見直されるRNA
Further Look at RNA



今RNAが熱い。「DNAの遺伝情報をRNAに転写し、RNAはタンパク質に翻訳される」これが40年以上も生物学を支配し続けたセントラルドグマである。ここではRNAの役割はDNAの情報を運びタンパク質の合成をお手伝いする受動的な仲介役であった。勿論これはRNAの重要な役割であることに違いないが、RNAには実はもう一つの重要な役割があるらしいことが分かってきたのである。

人ゲノムもほとんど解読され、ヒトの全遺伝子(ここで言う遺伝子とはタンパク質をコードしているDNAのことであることに注意されたい。従来は遺伝子という言葉はそのように使われて来た)は2〜3万と推定される現在であるが、ここ何十年も生物学者を悩ませ続けた問題がある。それはタンパク質をコードするDNAは全DNAのたった2%程度なのである。それが大海に浮かぶ島のようにのように点々と散らばっている。あとのDNAは一体何のためにあるのだろう?学者は答えに窮してこれをがらくたDNA(Junk DNA)と呼ぶようになった。でもそんな大きな無駄を抱えていては人は進化によって淘汰されてしまう筈だ。

発見のきっかけはひょんなところにあった。オランダのある植物学者がペチュニアの花の紫の色素を濃くしようとして色素の遺伝子のコピーを過剰に導入したところ、逆に色の抜けた白い斑のある花が出来た。この奇妙な現象が最初のきっかけとなってここ数年の間に小さな二重鎖RNA分子がもとになって遺伝子の発現を抑制するRNA干渉(RNA Interference, RNAi)のメカニズムが次第に明らかにされるようになった。がらくたDNAはなんとこのRNAをコードしているらしい。この目の前の事実に気がつくのに長い時間がかかったことになる。

DNA→RNA→タンパク質という図式で遺伝情報が発現されるのだが、発生、分化、成長の各段階で2万といわれる遺伝子は適時適所で順序良く発現されなければならない。実はこの遺伝子の発現をコントロールしているのがジャンクDNAからつくられる小さなRNAによるRNA干渉らしい。microRNAとかsiRNAと呼ばれる小さなRNAは細胞質で遺伝情報を運ぶメッセンジャーRNA (mRNA)を切断することによりタンパク質への翻訳を阻害する。RNAがRNAを調節しているのである。(翻訳レベル遺伝子サイレンシング translational gene silencing

さらに最近に至ってこのRNAには細胞核のDNAに作用してDNA情報をRNAに写す転写レベルの阻害を示すことも次第に明らかにされて来ている。RNAがDNAを沈黙させているのである。(転写レベル遺伝子サイレンシング transcriptional gene silencing

ある時期のある組織、例えば血液幹細胞から赤血球や白血球が出来る場合を考えよう。そこで発現されるDNAは2万とあるDNAのごく一部である。他の大部分のDNAはRNA干渉の作用で沈黙させられているのである。遺伝子の発現の制御は生物の多様性、個体の統一性を説明する上で大変重要であることが分る。がらくたと思われていた大部分のDNAはこの重要な情報を持っていると考えられる。ジャンクDNAはがらくたどころか進化の過程で大切に保存されてきた一里塚の集積なのである。これはもう立派な遺伝子と言ってよい。タンパク質でなく遺伝子発現制御機能をもつRNAをコードする遺伝子である。

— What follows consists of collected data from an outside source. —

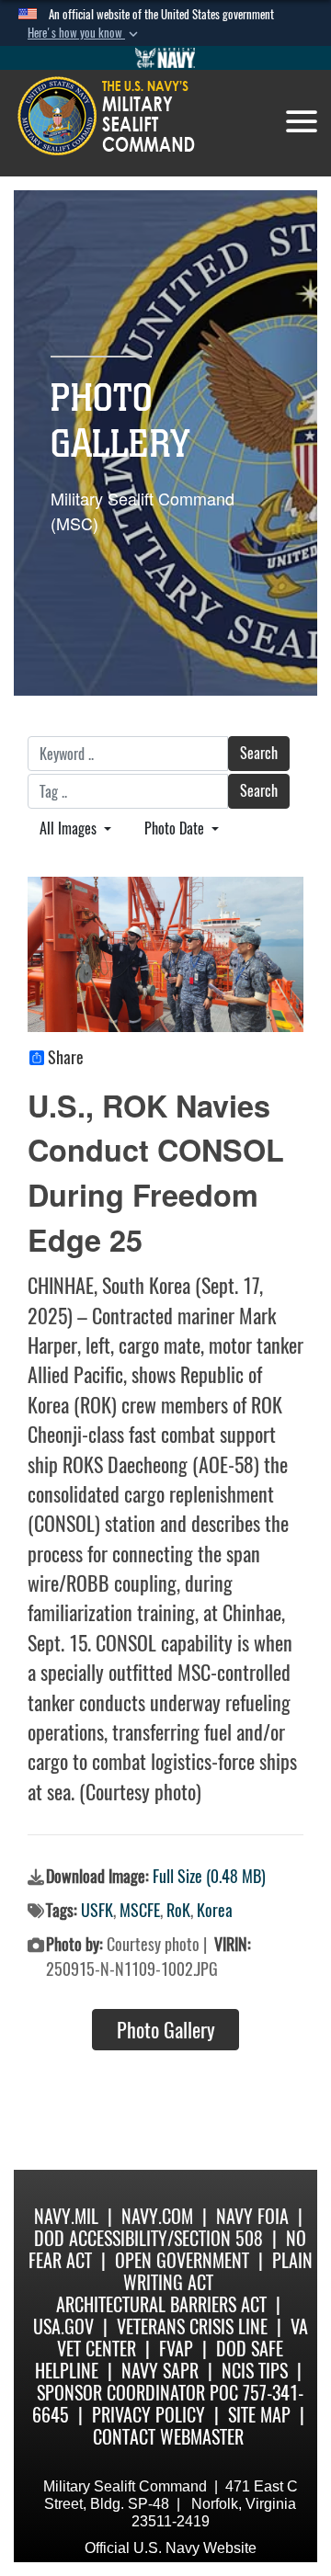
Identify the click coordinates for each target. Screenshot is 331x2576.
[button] (85, 33)
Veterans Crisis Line (192, 2326)
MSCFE (140, 1910)
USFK (97, 1910)
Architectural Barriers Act (161, 2304)
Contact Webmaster (168, 2436)
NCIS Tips (255, 2370)
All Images (70, 828)
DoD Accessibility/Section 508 (148, 2238)
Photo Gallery (166, 2030)
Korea (215, 1910)
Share (66, 1057)
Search (259, 753)
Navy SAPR (160, 2370)
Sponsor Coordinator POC (137, 2392)
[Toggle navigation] (301, 121)
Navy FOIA (252, 2216)
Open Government (182, 2260)
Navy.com (157, 2216)
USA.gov (63, 2326)
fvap (176, 2348)
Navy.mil (66, 2216)
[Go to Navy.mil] (165, 58)
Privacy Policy (148, 2414)
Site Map (259, 2414)
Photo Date (176, 828)
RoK (178, 1910)
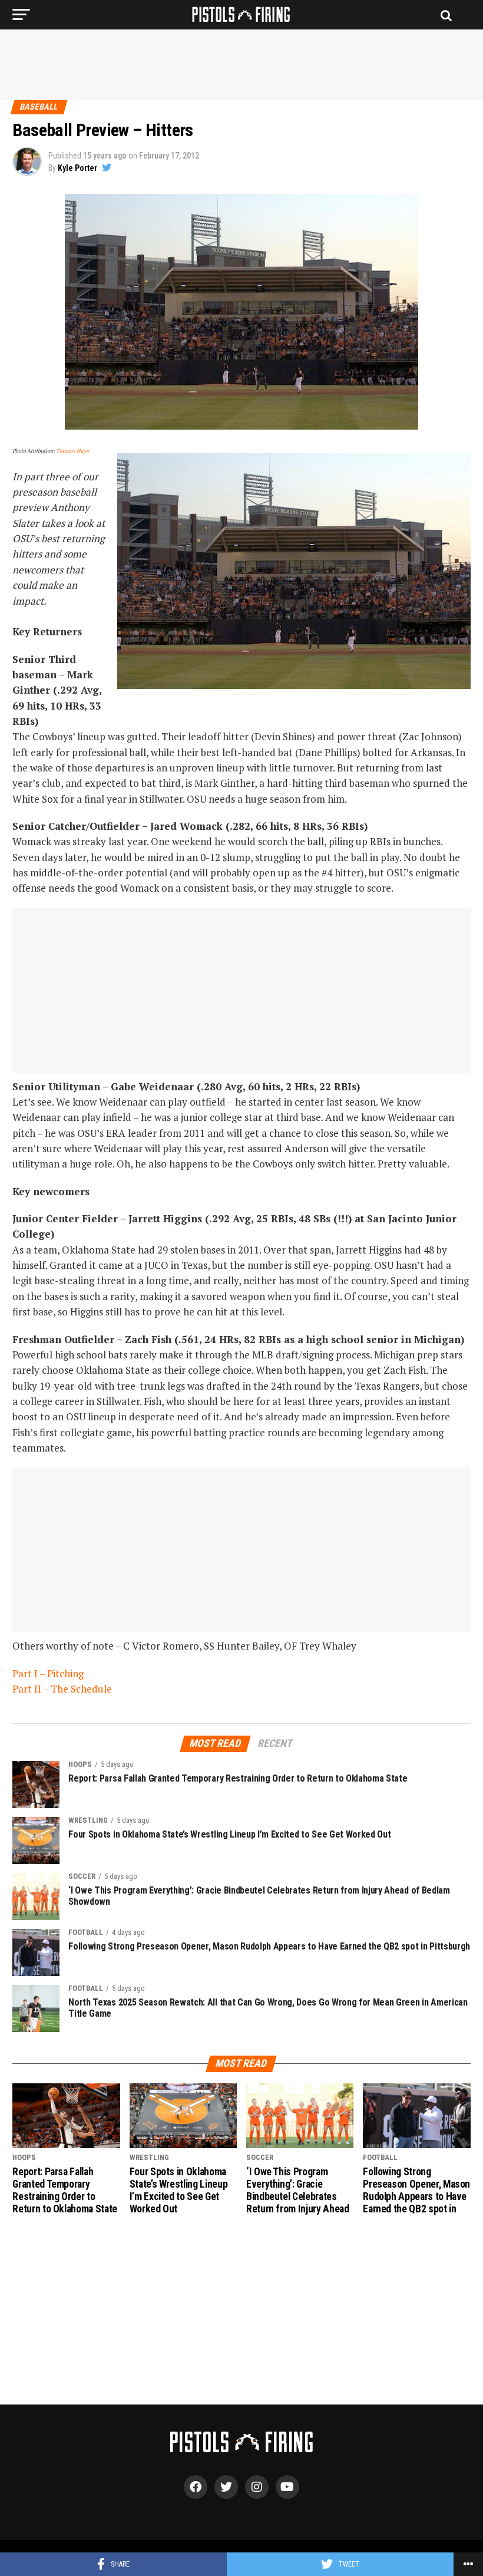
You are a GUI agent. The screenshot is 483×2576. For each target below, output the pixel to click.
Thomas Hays (72, 450)
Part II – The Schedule (62, 1689)
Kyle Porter (77, 168)
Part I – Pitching (48, 1673)
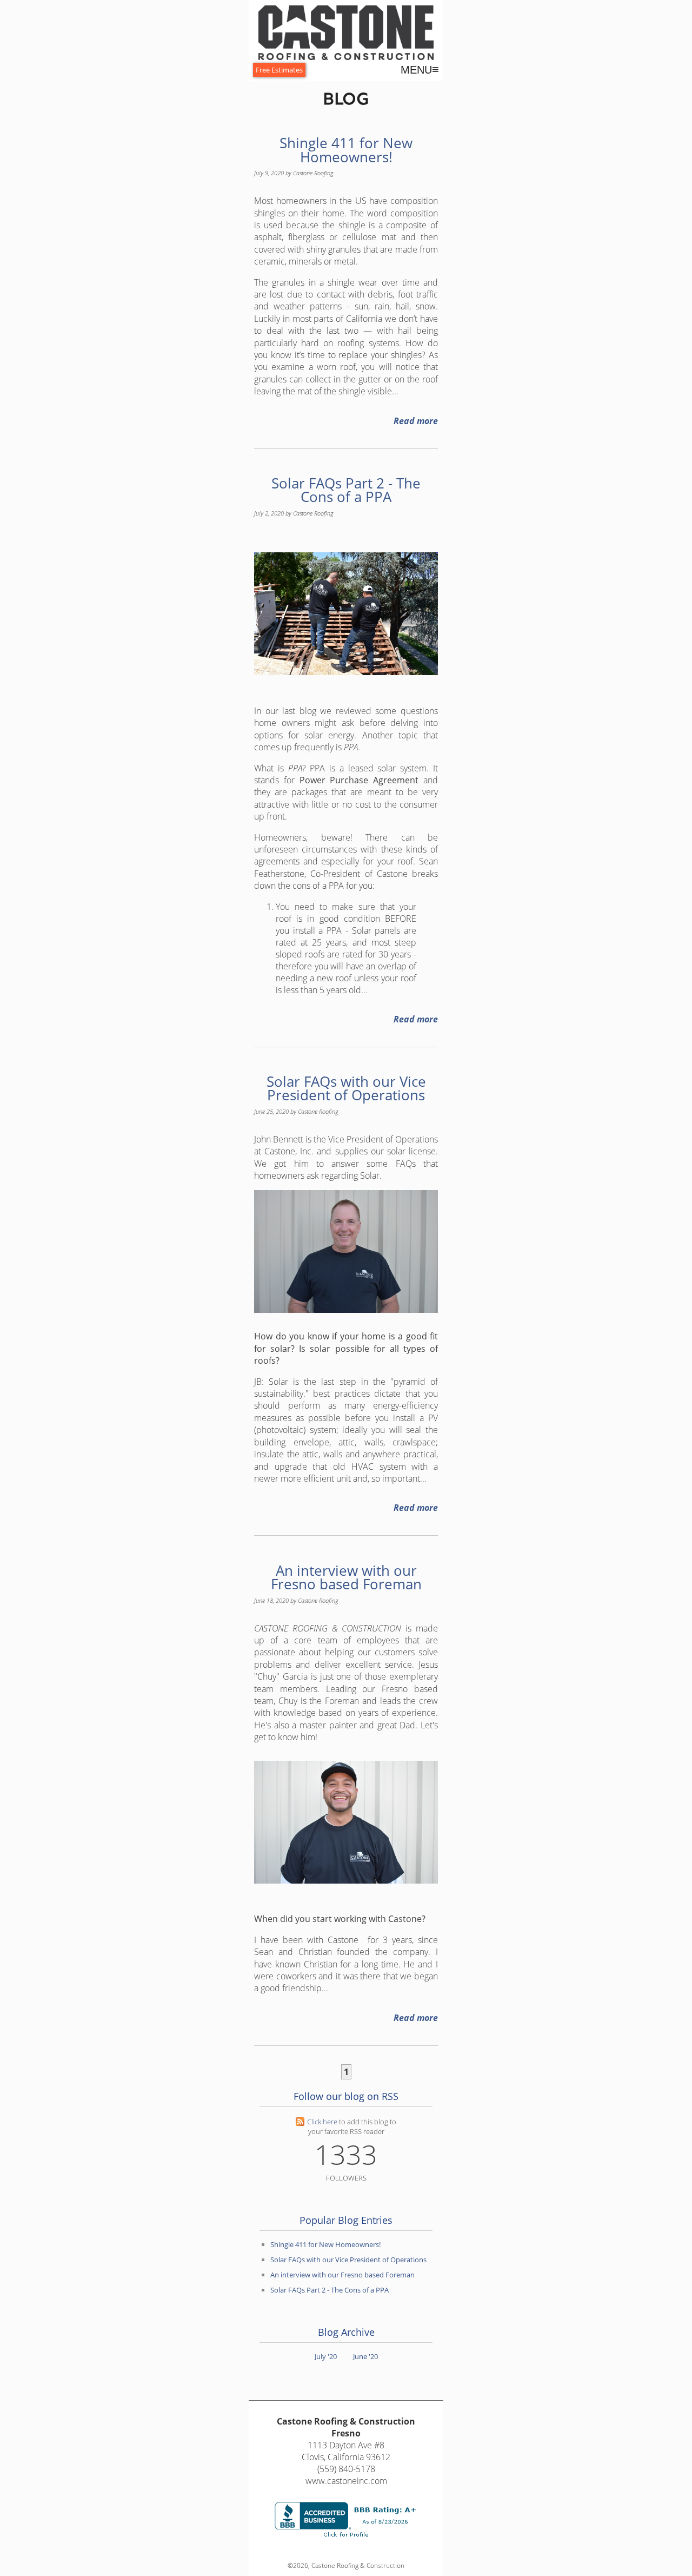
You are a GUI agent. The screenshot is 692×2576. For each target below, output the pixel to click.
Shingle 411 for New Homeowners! (346, 150)
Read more (416, 421)
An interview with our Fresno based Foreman (346, 1577)
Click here (322, 2121)
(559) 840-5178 (346, 2469)
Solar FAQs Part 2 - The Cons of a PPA (346, 490)
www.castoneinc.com (346, 2481)
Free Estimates (279, 70)
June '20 (365, 2356)
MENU (420, 70)
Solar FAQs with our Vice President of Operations (346, 1088)
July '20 (326, 2356)
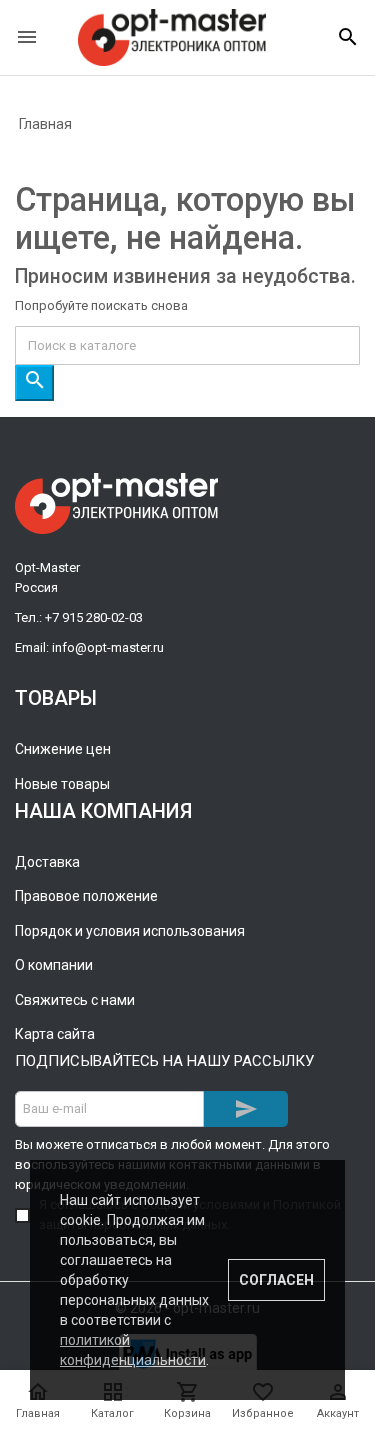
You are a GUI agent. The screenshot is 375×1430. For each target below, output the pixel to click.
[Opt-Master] (172, 37)
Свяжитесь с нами (75, 1000)
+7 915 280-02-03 (94, 617)
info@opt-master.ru (108, 647)
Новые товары (62, 784)
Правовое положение (86, 896)
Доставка (47, 862)
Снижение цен (63, 749)
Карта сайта (55, 1034)
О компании (54, 965)
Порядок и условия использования (130, 931)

ヒトは80兆という細胞から出来ている。その一個一個がすべて同じDNAを持っている。でも組織によって、また発生や成長の時期によって発現されるDNAは異なる。これを調節するのは大変に微妙で複雑な仕事であるに違いない。今、RNA干渉という調節の担い手に気がついて生物学はまた新たに大きなジャンプをするだろう。

RNA干渉には様々な応用も期待される。これを利用して特定の遺伝子を不活性化すればその遺伝子の機能を調べられる。また癌をはじめ多くの病気が遺伝子の異常によることが分っている。RNA干渉をうまく利用すれば特定の悪役遺伝子を黙らせることが出来るかもしれない。様々な期待がこの研究に拍車をかけている。

For several decades, DNA→ RNA→ Protein scheme, so-called "Central Dogma" prevailed the basis of biology. In this scheme, RNA plays only a passive role to transcript DNA and translate into protein. These several years, scientists disclosed that another important role of RNA. Small RNA molecules derived from so-called junk DNA interfere with mRNA→protein translation process breaking mRNA resulting in inhibition of gene expression. Furthermore, some of the small RNAs silence DNA expression at the transriptional level (RNA interference, gene silencing). These findings account the role of junk DNA that remained unknown for long time. RNA interference is a strong tool for elucidation of function of specific gene. In addition, development of a new type of medicine silencing evil genes would be possible.